There were several limitations in this study. Firstly, this study was a retrospective analysis and thus might have been subject to selection bias, and the PSM model was used to eliminate the effects of confounding factors. Secondly, no subgroup analysis was performed because of the small sample size. Thirdly, donafenib and the ICIs used in this study are recommended for HCC in Chinese guidelines. A randomized clinical trial is required to validate the findings from this study.
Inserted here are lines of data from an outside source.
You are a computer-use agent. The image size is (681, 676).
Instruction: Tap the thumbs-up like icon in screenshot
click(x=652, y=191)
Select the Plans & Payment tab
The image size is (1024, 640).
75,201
In conclusion, in comparison with TACE plus donafenib, TACE plus donafenib with ICIs showed significantly better DCR, PFS, and OS as a potential first-line treatment for unresectable HCC with an acceptable safety profile.

Funding

This study has received funding by Natural Science Foundation of Sichuan (No. 2022NSFSC0837), Natural Science Foundation for Youtus of Sichuan (No. 2023NSFSC1635), Science and Technology Project of Chengdu (No. 2022-YF05-01811-SN), Beijing Medical Award Foundation (Grant No. YXJL-2020-0972-0424), Beijing Xisike Clinical Oncology Research Foundation (Grant No. Y-HR2020MS-0484).

Disclosure

Guohui Xu and Xuegang Yang contributed equally to this work and share last authorship. The authors declare that there is no conflict of interest.